I didn't have much time so I decided to go for a walk on a reliable section of the Walter Bean Grand River trail in Kitchener. It didn't take long to see a garter snake on a path which startled me. By the time I recovered and tried for a picture it was long gone. I have a fear of snakes since childhood but don't mind photographing them. No luck this time.
As I got closer to the water I noticed a pair of bright blue damselflies flying around each other. I watched them for a while and made this picture when one landed on a plant in the river. I love seeing all the different colour combinations a hike along the river can offer a photographer or nature lover this time of year.
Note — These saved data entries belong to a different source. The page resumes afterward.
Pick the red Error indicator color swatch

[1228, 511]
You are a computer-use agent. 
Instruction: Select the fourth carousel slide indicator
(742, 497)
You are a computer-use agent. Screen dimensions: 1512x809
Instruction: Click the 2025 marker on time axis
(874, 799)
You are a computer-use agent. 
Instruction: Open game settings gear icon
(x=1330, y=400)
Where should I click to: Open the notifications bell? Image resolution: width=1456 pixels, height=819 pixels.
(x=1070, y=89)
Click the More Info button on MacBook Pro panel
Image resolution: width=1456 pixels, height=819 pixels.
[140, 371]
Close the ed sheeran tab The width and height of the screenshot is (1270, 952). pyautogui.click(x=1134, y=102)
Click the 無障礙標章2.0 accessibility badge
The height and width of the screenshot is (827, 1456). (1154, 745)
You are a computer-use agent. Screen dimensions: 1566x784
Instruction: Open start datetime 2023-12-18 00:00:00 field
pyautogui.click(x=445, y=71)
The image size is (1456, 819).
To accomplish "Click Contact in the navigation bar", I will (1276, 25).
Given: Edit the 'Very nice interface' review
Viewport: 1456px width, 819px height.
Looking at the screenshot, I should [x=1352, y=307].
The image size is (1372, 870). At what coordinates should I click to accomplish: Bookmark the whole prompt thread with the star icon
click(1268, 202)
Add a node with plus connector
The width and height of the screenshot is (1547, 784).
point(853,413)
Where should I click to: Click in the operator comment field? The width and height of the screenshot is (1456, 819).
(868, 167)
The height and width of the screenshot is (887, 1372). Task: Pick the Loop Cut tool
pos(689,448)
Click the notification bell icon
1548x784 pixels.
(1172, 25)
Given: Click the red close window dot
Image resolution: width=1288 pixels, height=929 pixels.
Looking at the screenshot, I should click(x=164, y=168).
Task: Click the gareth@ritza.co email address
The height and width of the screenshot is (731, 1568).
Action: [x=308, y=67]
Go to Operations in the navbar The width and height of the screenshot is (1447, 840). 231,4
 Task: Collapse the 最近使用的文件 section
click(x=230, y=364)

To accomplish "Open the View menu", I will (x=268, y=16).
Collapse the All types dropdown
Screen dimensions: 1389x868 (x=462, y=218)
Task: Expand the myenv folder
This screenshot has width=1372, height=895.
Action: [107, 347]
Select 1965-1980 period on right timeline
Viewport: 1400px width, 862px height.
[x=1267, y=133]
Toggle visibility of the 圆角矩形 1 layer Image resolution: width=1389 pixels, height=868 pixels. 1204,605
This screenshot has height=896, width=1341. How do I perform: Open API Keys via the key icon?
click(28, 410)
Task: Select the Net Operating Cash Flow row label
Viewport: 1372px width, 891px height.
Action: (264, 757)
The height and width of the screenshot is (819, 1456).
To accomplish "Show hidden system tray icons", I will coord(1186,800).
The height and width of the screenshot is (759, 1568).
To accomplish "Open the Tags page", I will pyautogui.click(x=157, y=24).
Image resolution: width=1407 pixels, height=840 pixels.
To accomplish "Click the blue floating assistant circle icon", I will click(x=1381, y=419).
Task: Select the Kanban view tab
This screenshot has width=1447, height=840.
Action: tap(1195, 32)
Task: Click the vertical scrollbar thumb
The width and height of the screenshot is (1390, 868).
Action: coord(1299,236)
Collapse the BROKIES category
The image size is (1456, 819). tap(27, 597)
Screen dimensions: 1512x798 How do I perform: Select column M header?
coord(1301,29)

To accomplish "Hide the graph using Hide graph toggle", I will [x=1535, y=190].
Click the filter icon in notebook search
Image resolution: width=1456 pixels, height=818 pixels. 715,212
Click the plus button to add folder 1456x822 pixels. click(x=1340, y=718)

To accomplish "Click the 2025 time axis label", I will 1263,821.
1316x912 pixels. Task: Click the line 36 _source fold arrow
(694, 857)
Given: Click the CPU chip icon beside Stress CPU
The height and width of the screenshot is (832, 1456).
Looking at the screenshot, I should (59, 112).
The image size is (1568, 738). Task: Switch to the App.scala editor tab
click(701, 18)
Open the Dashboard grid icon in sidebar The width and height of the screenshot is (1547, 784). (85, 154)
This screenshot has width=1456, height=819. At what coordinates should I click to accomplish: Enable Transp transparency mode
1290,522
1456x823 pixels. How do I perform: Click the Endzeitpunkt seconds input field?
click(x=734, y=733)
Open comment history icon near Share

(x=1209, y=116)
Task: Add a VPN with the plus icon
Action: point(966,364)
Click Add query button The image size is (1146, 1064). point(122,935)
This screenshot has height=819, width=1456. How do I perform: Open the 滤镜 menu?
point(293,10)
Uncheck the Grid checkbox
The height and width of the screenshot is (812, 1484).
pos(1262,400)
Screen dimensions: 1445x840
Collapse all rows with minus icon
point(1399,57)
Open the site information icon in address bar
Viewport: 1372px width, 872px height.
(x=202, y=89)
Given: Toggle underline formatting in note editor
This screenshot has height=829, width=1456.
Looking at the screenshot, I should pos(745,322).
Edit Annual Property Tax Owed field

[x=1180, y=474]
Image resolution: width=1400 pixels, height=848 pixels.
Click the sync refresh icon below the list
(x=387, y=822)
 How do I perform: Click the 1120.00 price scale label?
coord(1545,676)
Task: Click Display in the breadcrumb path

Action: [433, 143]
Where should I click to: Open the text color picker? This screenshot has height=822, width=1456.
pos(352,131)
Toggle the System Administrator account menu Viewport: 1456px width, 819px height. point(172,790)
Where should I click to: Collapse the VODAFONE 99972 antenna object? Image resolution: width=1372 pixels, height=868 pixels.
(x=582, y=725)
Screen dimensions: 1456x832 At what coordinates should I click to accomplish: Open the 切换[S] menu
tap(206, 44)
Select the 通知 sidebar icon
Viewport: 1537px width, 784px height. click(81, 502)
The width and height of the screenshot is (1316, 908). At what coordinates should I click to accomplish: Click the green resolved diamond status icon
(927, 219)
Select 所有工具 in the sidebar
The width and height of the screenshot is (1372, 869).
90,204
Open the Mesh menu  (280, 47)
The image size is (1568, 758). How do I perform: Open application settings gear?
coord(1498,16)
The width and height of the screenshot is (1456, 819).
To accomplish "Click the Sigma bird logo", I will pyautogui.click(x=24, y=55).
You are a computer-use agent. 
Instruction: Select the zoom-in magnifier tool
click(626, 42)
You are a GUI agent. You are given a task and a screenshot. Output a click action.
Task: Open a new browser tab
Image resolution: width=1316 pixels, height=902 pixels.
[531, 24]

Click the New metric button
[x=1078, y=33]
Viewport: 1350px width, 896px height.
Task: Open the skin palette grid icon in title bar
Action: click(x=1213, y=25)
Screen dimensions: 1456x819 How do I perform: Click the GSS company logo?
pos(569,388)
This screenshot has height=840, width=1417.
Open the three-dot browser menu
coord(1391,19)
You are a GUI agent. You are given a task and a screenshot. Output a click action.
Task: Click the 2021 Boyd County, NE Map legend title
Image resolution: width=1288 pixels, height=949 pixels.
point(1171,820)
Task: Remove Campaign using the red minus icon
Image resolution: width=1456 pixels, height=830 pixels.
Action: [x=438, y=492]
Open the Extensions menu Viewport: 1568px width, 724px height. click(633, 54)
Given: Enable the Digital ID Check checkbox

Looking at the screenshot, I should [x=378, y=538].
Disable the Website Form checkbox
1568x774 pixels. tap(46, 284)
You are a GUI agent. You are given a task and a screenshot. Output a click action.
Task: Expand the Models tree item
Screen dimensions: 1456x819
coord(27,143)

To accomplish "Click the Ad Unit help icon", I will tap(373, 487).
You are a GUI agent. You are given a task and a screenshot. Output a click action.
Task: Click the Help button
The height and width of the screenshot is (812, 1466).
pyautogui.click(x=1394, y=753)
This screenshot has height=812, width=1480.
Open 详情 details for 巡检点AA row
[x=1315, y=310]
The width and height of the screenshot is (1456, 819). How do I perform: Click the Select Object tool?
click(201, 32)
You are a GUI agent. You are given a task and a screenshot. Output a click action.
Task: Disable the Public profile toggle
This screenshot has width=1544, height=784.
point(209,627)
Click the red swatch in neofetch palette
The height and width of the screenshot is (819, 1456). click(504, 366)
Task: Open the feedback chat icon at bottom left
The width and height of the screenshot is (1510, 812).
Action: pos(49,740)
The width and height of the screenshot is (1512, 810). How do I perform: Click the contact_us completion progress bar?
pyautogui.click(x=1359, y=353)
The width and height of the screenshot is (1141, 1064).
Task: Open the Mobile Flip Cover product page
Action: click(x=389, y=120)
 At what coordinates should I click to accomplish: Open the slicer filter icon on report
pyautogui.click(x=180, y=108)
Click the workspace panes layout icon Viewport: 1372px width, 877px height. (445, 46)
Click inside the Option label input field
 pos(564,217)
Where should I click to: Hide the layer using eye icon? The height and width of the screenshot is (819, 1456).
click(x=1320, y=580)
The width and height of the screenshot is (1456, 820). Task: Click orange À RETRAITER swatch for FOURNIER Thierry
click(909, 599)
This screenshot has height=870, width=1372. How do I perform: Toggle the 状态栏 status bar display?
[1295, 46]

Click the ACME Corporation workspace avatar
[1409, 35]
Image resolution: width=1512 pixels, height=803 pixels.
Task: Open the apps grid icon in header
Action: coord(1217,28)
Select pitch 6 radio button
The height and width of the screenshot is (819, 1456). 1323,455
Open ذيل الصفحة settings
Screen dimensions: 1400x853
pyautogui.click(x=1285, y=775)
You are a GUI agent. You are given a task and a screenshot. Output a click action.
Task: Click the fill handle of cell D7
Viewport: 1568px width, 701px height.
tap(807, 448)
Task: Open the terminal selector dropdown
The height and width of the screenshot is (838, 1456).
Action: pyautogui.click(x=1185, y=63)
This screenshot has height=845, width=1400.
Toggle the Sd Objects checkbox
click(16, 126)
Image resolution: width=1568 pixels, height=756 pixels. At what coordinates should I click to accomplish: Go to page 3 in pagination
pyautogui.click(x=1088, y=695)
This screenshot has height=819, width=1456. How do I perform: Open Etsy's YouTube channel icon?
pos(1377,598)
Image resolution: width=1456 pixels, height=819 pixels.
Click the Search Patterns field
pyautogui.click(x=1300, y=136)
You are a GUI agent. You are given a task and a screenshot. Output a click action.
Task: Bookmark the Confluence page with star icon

I had waken early and tried once again to find some morning deer riverside. No luck but while cycling across the Freeport bridge I noticed a great blue heron fishing in the fog that was still hanging around on the river. What people say about the morning being the best time of the day was true in this case.
New England Aster blooms against a backdrop of goldenrod flowers along the Grand River in Kitchener. It was a late afternoon and the sun was low and warm, and as I sat surrounded by a meadow full of colour, I thought that I'll miss shooting for this project when it's done.
I spent my morning around the Grand River with Christopher Bunt and his crew. His fish and wildlife research company maintains several cameras in the Grand River that monitor fish activity. One of these is inside the Donil fish way within the Mannheim weir. This camera can provide an accurate account of how many fish and what kinds are using the fish ladder to move upstream. While checking this camera with Chris I noticed a large spider had caught something in its web and I took this picture.
A snap dragon blooms on the shores of the Grand River in Waterloo. I used a bit of strobe to light the inside of the flower, where the flower is most colourful. These colours attract various pollinating insects and a few times I had to make way for bees as they shimmied in and out.
While I was trying to find the right mix of strobe and ambient light, the right direction for the strobe, and the the right flower to photograph I was startled by a splash behind me. My first thought was that a muskrat or beaver had flopped off the high bank and when I turned to look, a huge osprey was working its way out of the water, talons empty, and with a few powerful strokes it was gone.
It was a pretty great thing to see. But since I had my back to the water, a macro lens on my camera, a TTL cord wrapped around my arm and neck, and not much to show for myself except a stunned look on my face, you'll just have to trust me on that.
I decided to take a small hike on the Grand near Ottawa St. in Kitchener. The M.R. Good Family trailway is part of the Walter Bean Grand River Trail and I always seem to find some peace when walking there. It is a popular place for dog walkers and cyclists alike. Today it was just me and a fly fisherman upstream by 300 yards. I noticed a bouquet of flowers had found its way in to the Grand and floated down the current. One bloom was left alone, washed up beside a stone sitting on a tangled mass of weeds. I wondered what the story was behind these flowers and how they ended up floating down the river.
I have had some really good luck spotting ruby throated hummingbirds this summer. This picture was taken on a early morning walk a long Riverbank Drive near the Region of Waterloo International Airport. I was once again on a quest to see deer. A reliable source had informed me that large groups of deer come down to the river to drink in the early morning around this area. When I arrived around 7 am I was discovered two technicians had picked that same morning to use a noisy pump for gathering samples. That kind of ruined my chances of seeing deer.
On the positive side this little bird buzzed by me and landed on a dew covered tree branch nearby. This is the third time I have spotted a humming bird, all on three different areas of the Grand. I hope this means their numbers are rising. In my opinion it is so much more satisfying to see a hummingbird in the wild away from the popular backyard plastic flower feeders, full of sugar water.